Aim of the task >>
Repeat, exactly and alone, every line from the line that contains "You are a computer-use agent. Image" to the end of the entries.
□ □ □
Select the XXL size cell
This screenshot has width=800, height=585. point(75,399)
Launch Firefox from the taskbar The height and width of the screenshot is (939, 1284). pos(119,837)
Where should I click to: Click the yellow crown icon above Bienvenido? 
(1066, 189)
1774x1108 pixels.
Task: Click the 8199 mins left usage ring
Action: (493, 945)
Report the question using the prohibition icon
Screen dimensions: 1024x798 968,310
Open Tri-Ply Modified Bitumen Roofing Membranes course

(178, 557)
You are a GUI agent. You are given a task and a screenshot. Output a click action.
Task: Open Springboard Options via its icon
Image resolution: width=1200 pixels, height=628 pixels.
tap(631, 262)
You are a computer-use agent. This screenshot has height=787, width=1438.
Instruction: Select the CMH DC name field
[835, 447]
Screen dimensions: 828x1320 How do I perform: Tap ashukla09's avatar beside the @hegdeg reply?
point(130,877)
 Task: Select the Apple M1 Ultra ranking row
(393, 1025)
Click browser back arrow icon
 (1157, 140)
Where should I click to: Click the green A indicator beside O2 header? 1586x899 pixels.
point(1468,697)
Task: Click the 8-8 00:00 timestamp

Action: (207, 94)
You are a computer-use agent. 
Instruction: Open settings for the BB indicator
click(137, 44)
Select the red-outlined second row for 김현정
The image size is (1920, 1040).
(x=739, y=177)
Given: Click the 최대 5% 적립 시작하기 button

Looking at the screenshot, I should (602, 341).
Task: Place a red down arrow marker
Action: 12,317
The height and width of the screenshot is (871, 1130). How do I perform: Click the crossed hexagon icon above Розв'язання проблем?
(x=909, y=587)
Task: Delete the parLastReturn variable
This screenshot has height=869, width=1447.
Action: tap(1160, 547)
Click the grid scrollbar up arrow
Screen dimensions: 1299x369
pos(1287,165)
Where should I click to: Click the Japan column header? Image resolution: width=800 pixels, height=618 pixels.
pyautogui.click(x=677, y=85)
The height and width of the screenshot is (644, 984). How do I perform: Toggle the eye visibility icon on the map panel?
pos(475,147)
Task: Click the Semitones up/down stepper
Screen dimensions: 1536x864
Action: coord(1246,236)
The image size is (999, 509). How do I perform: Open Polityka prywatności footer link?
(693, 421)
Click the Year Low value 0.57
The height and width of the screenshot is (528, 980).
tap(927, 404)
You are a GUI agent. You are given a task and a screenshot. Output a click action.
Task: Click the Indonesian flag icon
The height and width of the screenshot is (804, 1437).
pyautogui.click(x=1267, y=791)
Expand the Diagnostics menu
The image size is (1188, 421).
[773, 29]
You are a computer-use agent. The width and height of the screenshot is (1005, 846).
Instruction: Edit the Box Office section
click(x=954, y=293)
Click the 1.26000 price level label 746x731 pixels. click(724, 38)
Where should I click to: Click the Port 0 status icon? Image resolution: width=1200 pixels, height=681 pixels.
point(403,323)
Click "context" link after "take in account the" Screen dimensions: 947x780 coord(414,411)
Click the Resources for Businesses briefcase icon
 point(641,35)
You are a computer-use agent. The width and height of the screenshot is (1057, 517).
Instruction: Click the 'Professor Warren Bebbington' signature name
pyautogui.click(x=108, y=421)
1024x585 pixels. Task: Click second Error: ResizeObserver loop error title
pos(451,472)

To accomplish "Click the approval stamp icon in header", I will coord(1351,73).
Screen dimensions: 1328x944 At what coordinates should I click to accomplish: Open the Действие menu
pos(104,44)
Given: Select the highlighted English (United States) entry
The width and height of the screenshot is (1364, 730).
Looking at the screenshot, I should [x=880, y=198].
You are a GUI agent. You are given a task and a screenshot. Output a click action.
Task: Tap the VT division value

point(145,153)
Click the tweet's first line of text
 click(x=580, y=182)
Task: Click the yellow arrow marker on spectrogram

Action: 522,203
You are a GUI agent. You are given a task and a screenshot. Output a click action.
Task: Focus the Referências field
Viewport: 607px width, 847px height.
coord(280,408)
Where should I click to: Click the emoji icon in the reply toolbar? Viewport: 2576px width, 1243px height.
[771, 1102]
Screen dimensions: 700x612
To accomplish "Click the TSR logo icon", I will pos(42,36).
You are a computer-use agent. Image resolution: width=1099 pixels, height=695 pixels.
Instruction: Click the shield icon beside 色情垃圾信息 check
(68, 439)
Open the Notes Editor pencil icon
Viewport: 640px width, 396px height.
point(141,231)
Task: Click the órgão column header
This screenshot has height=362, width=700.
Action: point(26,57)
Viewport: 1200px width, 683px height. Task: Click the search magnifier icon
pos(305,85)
□ □ □
Answer below >>
You are a computer-use agent. Image resolution: width=1099 pixels, height=695 pixels.
Instruction: Click the shield icon beside 色情垃圾信息 check
(68, 439)
Open the Notes Editor pencil icon
Viewport: 640px width, 396px height.
point(141,231)
Task: Click the órgão column header
This screenshot has height=362, width=700.
Action: point(26,57)
Viewport: 1200px width, 683px height. Task: Click the search magnifier icon
pos(305,85)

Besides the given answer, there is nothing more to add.